The name Korach has become synonymous with division. Yearning to have more power and jealous of his relatives, Korach split the Jewish people to the point of no return.
Interestingly, his claims were the exact opposite. “Everyone is holy” he declared. “Why do you raise yourselves above the Lord’s assembly?”
There is nothing inclusive about tearing down boundaries, nor peaceful in ignoring differences. Indeed, adherents of Communism killed tens of millions of people in the name of equality. A challenge against the ruling class many times turns out to be nothing more than a justification for violence by a budding tyrant yearning of power.
Korach claimed he was there for the common man. He was really there for was himself. (He would be perfectly fine if he were the one chosen!)
This is an important lesson for us in our time. Today it’s popular to speak of unity, acceptance, and equality but we need to be careful that A is genuinely connecting with B, not that A is looking for B to turn into an A. Statements such as, “Can’t we all just get along?” can easily mask the real feeling of “Why are you insisting on being unique and different than me?”
For a hand to fulfill its purpose, it needs to function as a hand.
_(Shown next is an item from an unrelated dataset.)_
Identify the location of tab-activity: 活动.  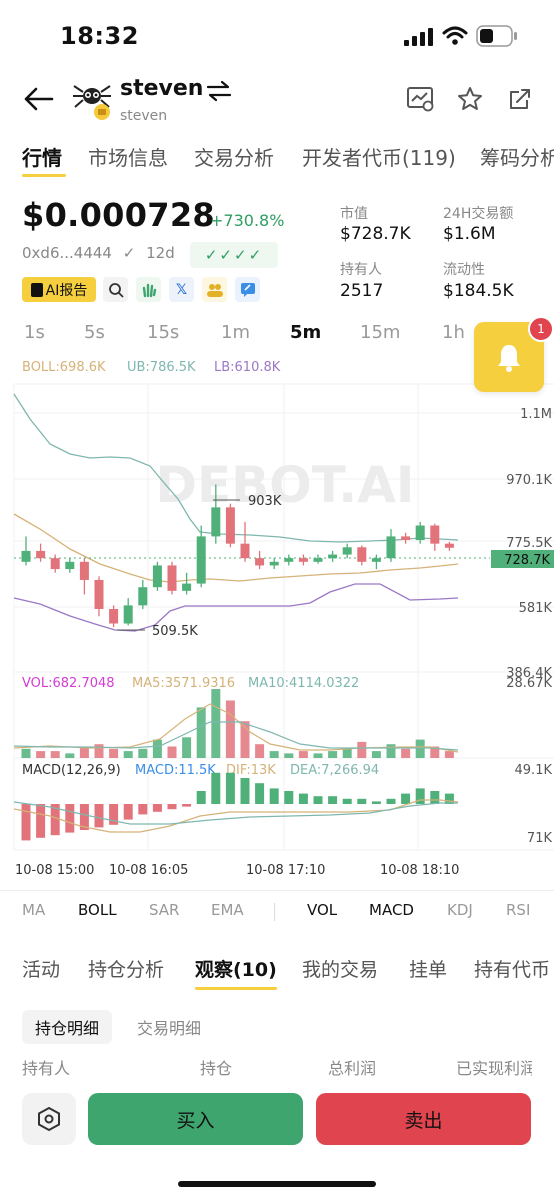
(41, 968).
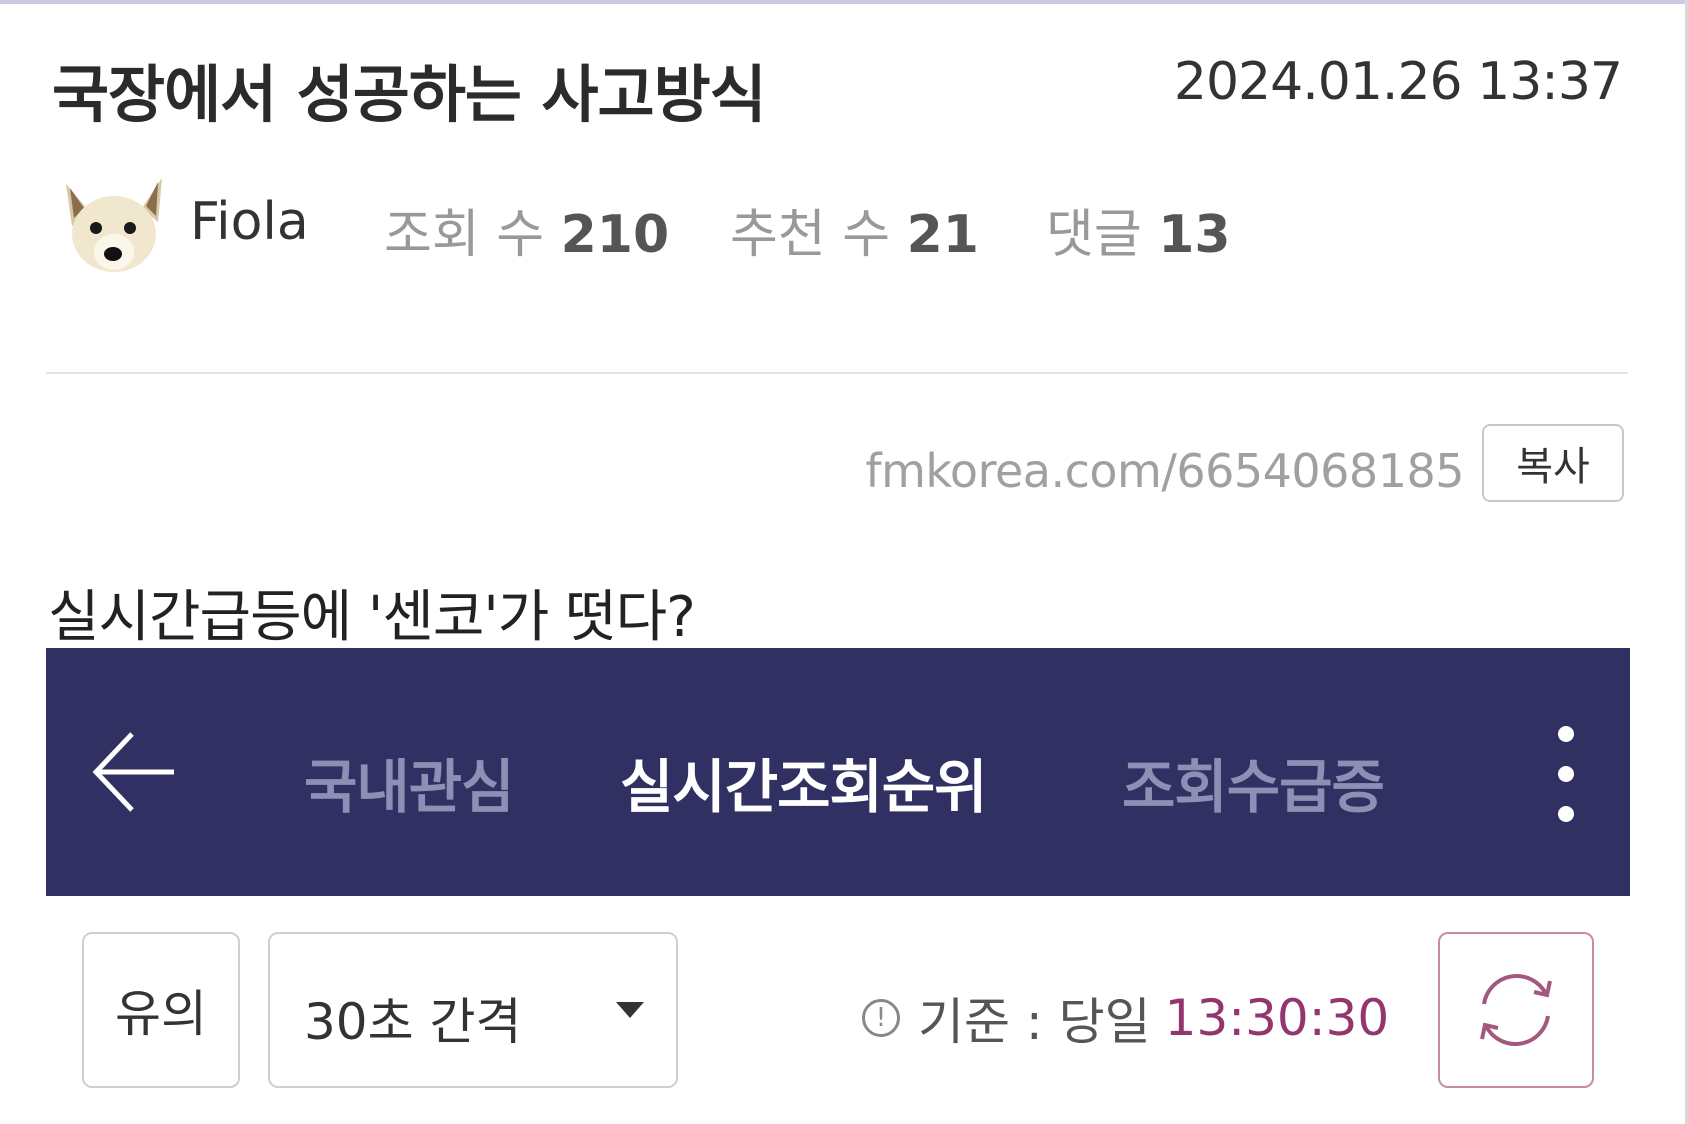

It would be detrimental to itself and the body if it tried to be a foot. This is true in society as well. There are different functions and jobs people do so that civilization can function.
Declaring self-respect and respecting each other’s differences to be a hindrance to unity is like stating that colors of a rainbow diminish each other’s beauty. It’s the exact opposite.
When we honor each other and our own unique mission, we become a healthy people expressing our singular source through our different expressions.